Summary & Overview
CPT 16020: Dressings/Debridement for Partial-Thickness Burns
CPT 16020 describes the surgical-level service of dressings and/or debridement for partial-thickness burns, provided as either an initial or subsequent treatment. Nationally, this code captures a common outpatient wound-care procedure that affects burn care pathways across ambulatory practice settings and impacts billing workflows for clinicians who manage burn injuries in office-based environments. Key payers included in this analysis are Aetna, Blue Cross Blue Shield, Cigna Health, UnitedHealthcare, and Medicare. Readers will find a concise overview of what CPT 16020 represents clinically and administratively, guidance on typical sites of service and common billing modifiers, and context for appropriate ICD-10 diagnoses that are frequently billed with this code. The publication highlights practical billing considerations, common payer coverage patterns, and related CPT codes used for partial-thickness and deeper burn care. It also outlines areas where policy language or documentation expectations commonly influence reimbursement decisions. This summary is intended to inform clinicians, coding specialists, and revenue cycle staff about the clinical scope and payer landscape for CPT 16020 so they can align documentation and coding practices with prevailing coverage norms. Data not available in the input is noted where applicable.
CPT Code Overview
CPT 16020 covers dressings and/or debridement of partial‑thickness burns, either initial or subsequent. This code is classified under Surgery and describes procedures focused on wound care for partial‑thickness burns that require dressing changes and selective removal of devitalized tissue to promote healing.

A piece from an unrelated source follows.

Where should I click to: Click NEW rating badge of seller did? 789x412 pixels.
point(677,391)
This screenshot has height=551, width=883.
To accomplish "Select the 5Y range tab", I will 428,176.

The typical site of service for CPT 16020 is the office (POS 11).
Clinical & Coding Specifications
Clinical Context
A patient presents to an outpatient office with partial‑thickness burns requiring serial dressings and/or debridement. Typical presentations include second‑degree burns of the head, face, neck, trunk, shoulder/upper limb, or hand following thermal exposure. Initial evaluation documents burn depth, percentage of total body surface area, wound location, pain control, tetanus status, and plan for wound care. The clinician performs initial debridement or dressing application at the first visit and schedules follow‑up dressing changes in the office for wound assessment, repeat debridement as needed, and progression of healing. Documentation includes date and extent of each dressing/debridement, patient tolerance, wound appearance, and instructions given to the patient or caregiver.
Coding Specifications
Modifier 58 - Staged or Related Procedure or Service by the Same Physician During the Postoperative Period
- Use when a procedure is planned or staged and performed during the postoperative period of a prior procedure when the staging or related procedure is more extensive than routine postoperative care.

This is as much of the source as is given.